A Virgin Atlantic 747 bound for Las Vegas preparing for a "non-standard landing procedure" after a problem with one of its landing gears.

LONDON — A Virgin Atlantic passenger jet bound for Las Vegas suffered a fault with its landing gear and was forced to turn back for a "non-standard landing" in London on Monday, officials said. The Boeing 747 landed at Gatwick Airport and was immediately flanked by emergency services vehicles. Virgin Atlantic confirmed the flight had "landed safely" and said its "priority now is to look after our passengers and crew."

The flight had just reached the Atlantic when it began circling and turned back toward the British capital. Gatwick Airport said in a statement that "the aircraft developed a technical fault." Virgin spokeswoman Anna Catchpole confirmed in a statement that the aircraft turned back "due to a technical issue with one of the landing gears," and said the plane was "preparing to implement a non-standard landing procedure at Gatwick airport." West Sussex and Surrey fire departments told NBC News they had dispatched fire engines and specialist units to Gatwick as a precaution.

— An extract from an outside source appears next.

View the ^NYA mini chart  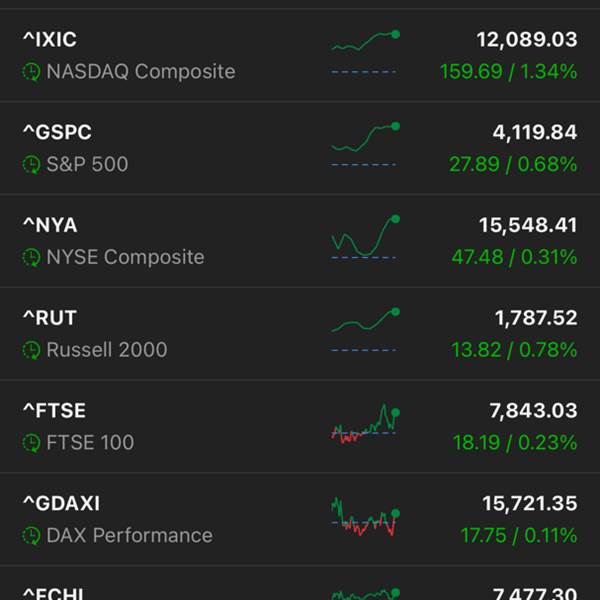pos(365,237)
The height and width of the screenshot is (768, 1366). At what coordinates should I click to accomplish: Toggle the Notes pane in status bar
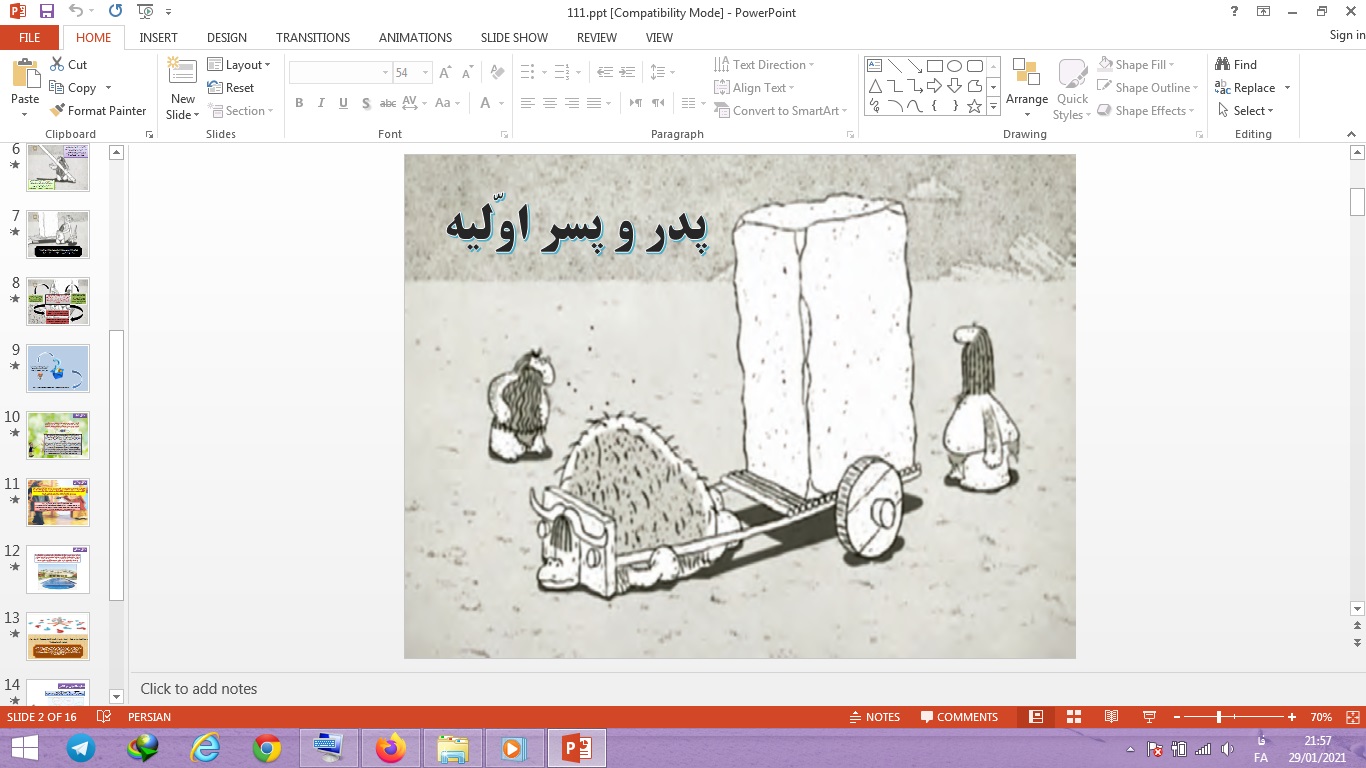point(874,717)
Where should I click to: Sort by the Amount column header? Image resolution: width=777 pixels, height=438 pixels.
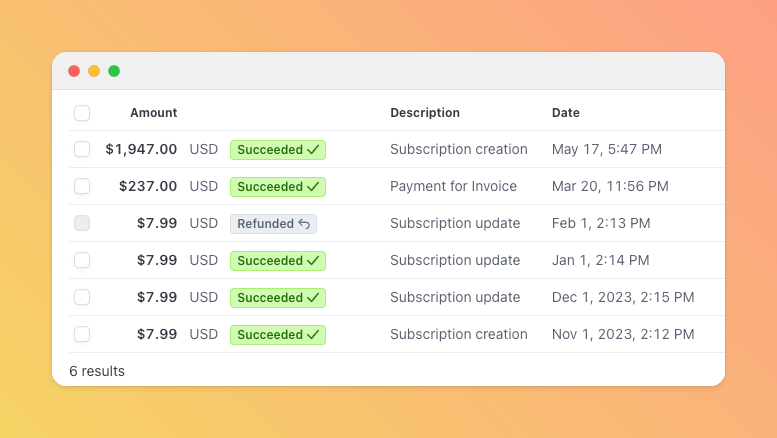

Gatwick closed its sole runway immediately after the plane landed at around 4 p.m. local time (11 a.m. ET) and an airport spokesman said it would likely not open for two hours while the jumbo jet was moved off the runway. "Currently no flights are departing Gatwick and inbound flights are being diverted to other airports," the spokesperson said in a statement. "We advise passengers to check with their airlines on the status of their flight."

Nick Hughes, a passenger traveling to Las Vegas for a vacation with his wife, said the pilots attempted to correct the issue several times mid-flight by tilting the aircraft from one wing to another. They also increased the thrust before descending the plane back down in what the crew said was an attempt to "settle the landing gear," according to the 38-year-old from Staffordshire, England. After this failed the passengers were instructed how to adopt the "brace" position before the aircraft made its approach to Gatwick.

"Some people were understandably upset, but in the end it was one of the most comfortable landings I've had all year," he added.